Records contained in a dataset:
————————

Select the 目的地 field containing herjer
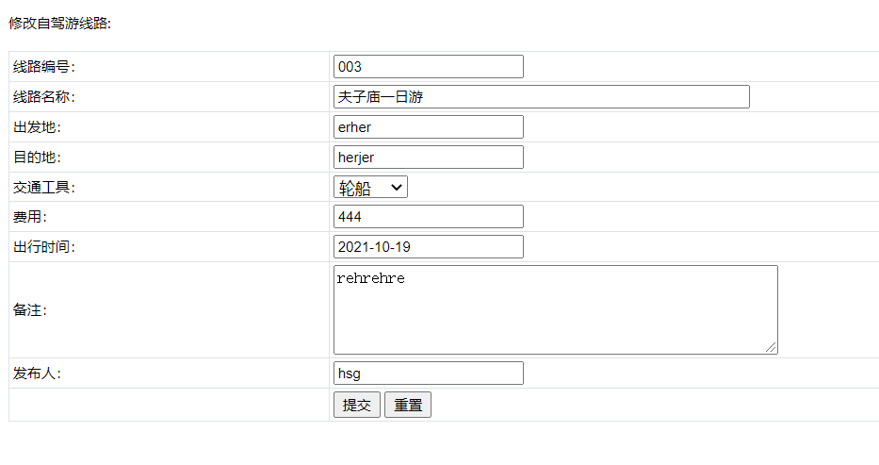 [428, 158]
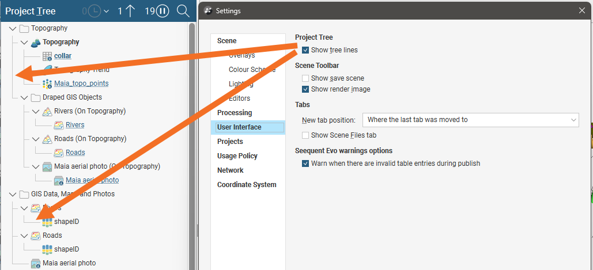Collapse the GIS Data, Maps and Photos folder

pos(13,194)
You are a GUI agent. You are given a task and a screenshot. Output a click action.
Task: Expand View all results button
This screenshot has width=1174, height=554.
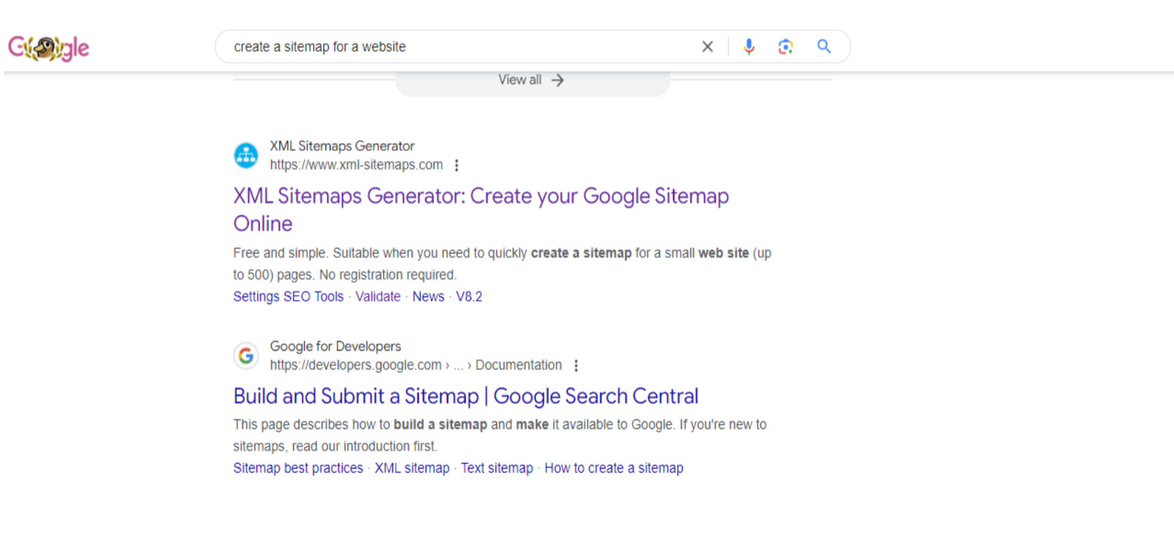pyautogui.click(x=532, y=80)
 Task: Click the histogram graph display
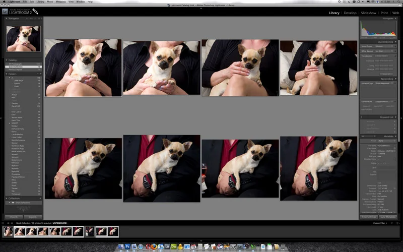click(x=377, y=30)
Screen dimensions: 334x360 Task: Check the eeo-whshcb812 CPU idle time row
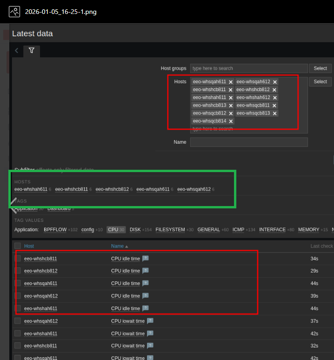coord(18,271)
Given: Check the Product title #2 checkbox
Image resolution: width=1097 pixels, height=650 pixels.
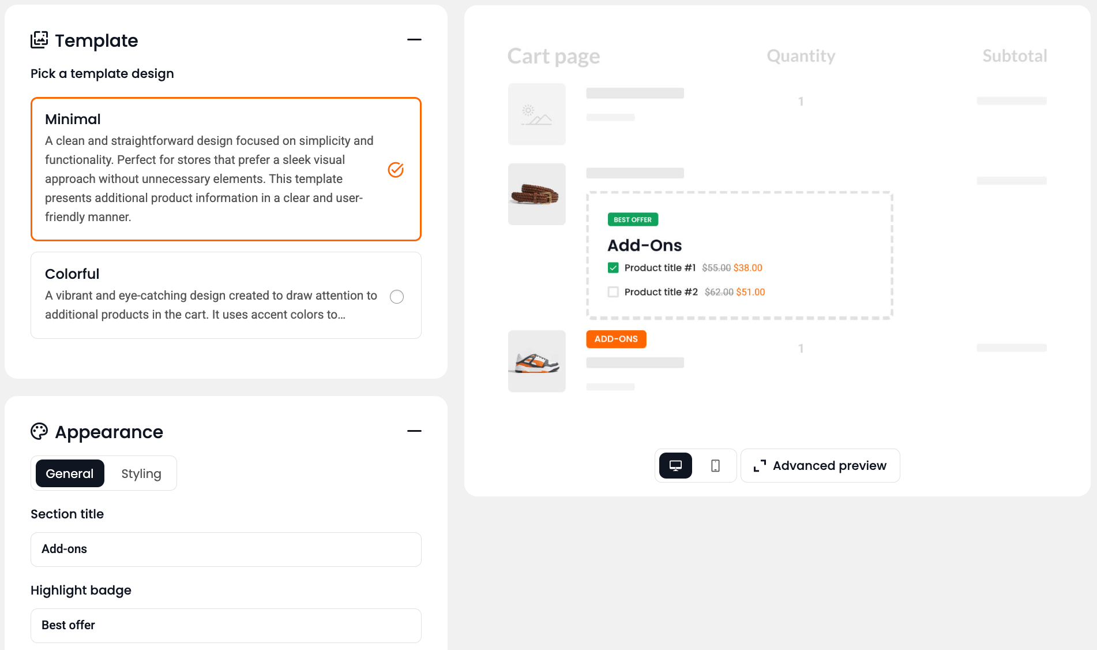Looking at the screenshot, I should tap(613, 292).
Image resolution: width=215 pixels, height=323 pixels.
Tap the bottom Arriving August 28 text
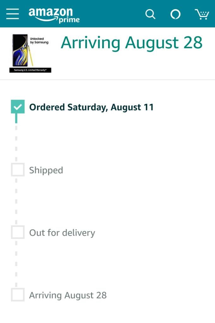[x=68, y=295]
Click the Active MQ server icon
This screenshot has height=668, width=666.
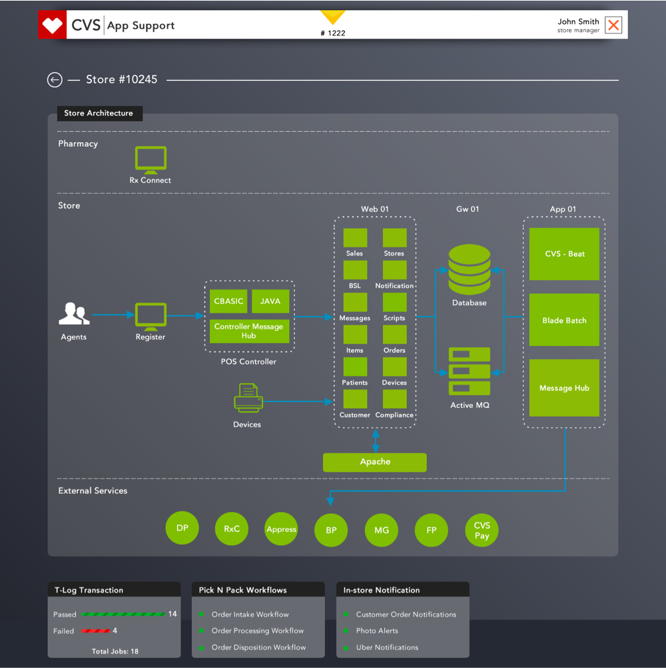click(x=470, y=371)
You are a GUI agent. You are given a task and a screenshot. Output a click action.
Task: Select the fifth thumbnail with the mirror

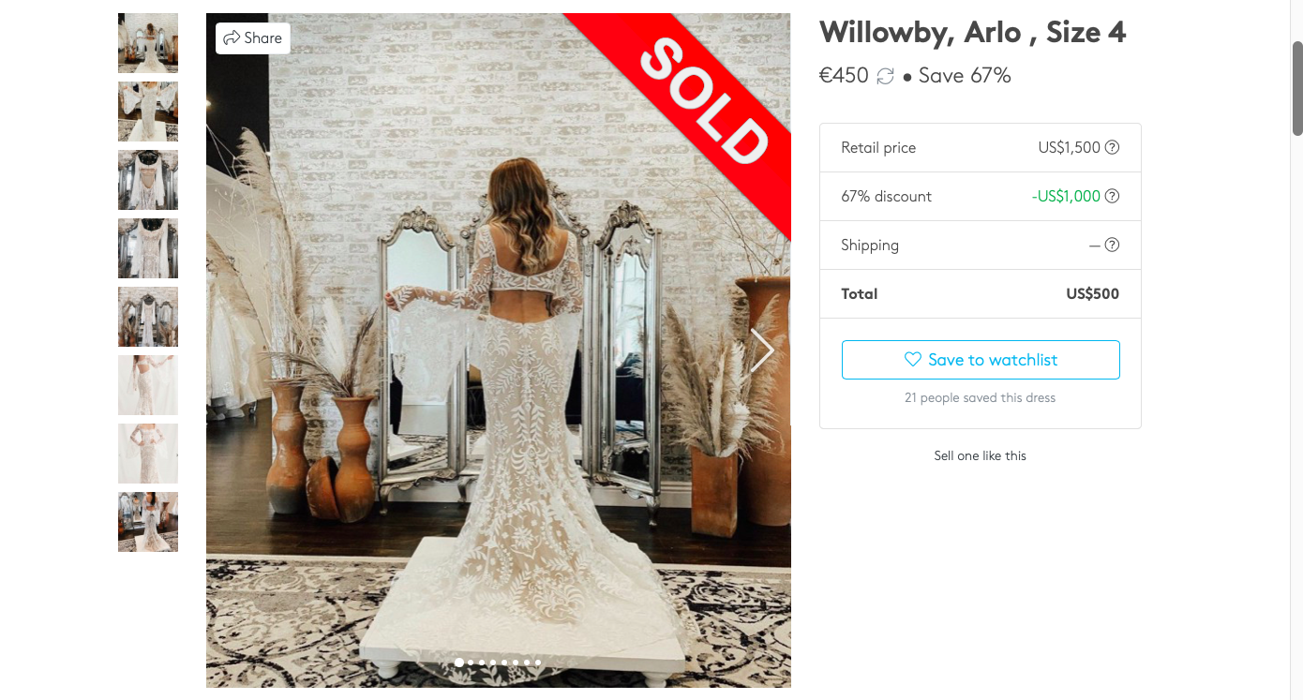click(x=148, y=317)
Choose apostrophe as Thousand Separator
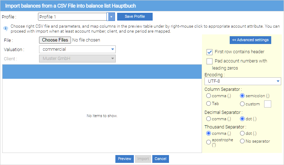The width and height of the screenshot is (284, 165). (208, 142)
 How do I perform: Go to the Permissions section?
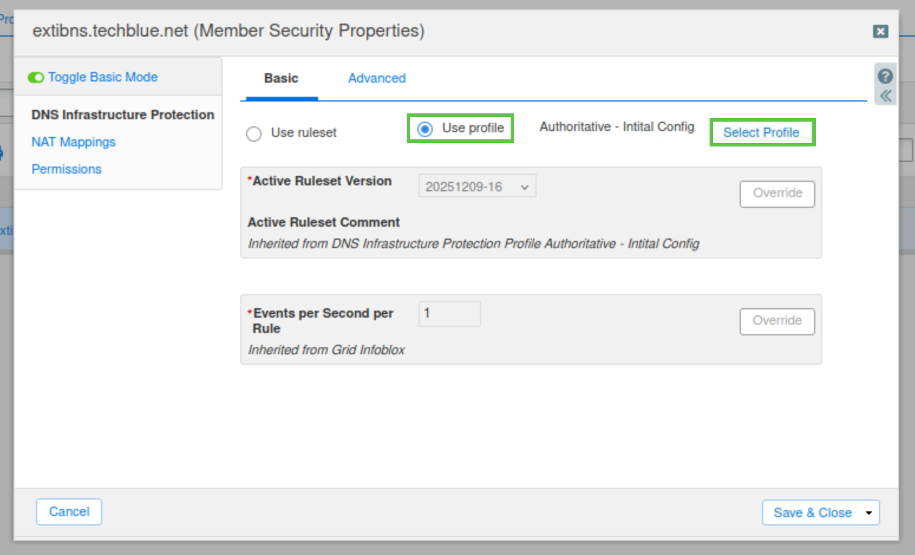[x=66, y=169]
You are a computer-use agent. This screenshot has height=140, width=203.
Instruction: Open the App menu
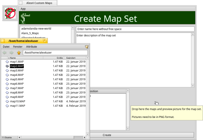(x=23, y=8)
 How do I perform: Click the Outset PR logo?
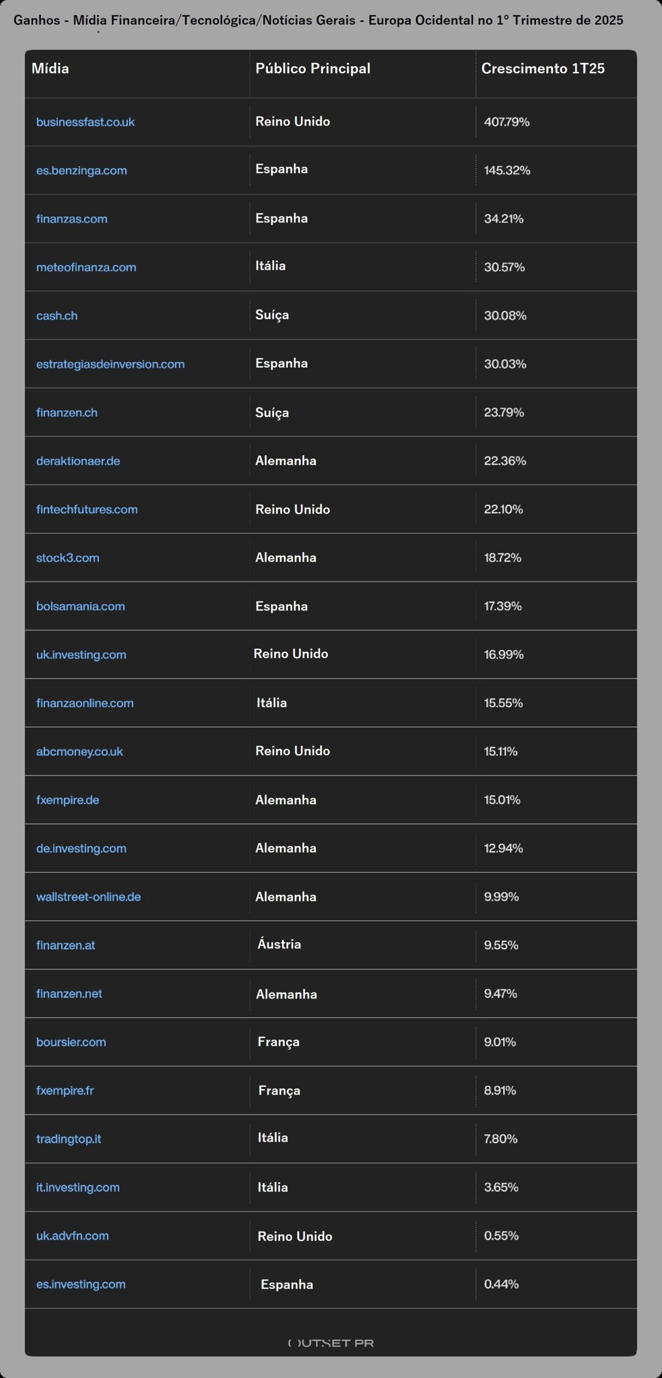click(330, 1343)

————————

*Assignment*.
Restate all of the data word for word and include no pictures.

*Reply*.
Select the 目的地 field containing herjer
 [428, 158]
Collapse the GIS Data, Maps and Photos folder

pos(13,194)
You are a GUI agent. You are given a task and a screenshot. Output a click action.
Task: Expand View all results button
This screenshot has width=1174, height=554.
pyautogui.click(x=532, y=80)
 Task: Click the histogram graph display
click(x=377, y=30)
Screen dimensions: 334x360 Task: Check the eeo-whshcb812 CPU idle time row
coord(18,271)
Given: Check the Product title #2 checkbox
Image resolution: width=1097 pixels, height=650 pixels.
Looking at the screenshot, I should tap(613, 292).
Image resolution: width=215 pixels, height=323 pixels.
Tap the bottom Arriving August 28 text
[x=68, y=295]
Click the Active MQ server icon
This screenshot has height=668, width=666.
click(x=470, y=371)
You are a GUI agent. You are given a task and a screenshot. Output a click action.
Task: Select the fifth thumbnail with the mirror

click(x=148, y=317)
Choose apostrophe as Thousand Separator
The width and height of the screenshot is (284, 165). (208, 142)
 How do I perform: Go to the Permissions section?
[x=66, y=169]
You are a computer-use agent. This screenshot has height=140, width=203.
Instruction: Open the App menu
(x=23, y=8)
 How do I perform: Click the Outset PR logo?
click(330, 1343)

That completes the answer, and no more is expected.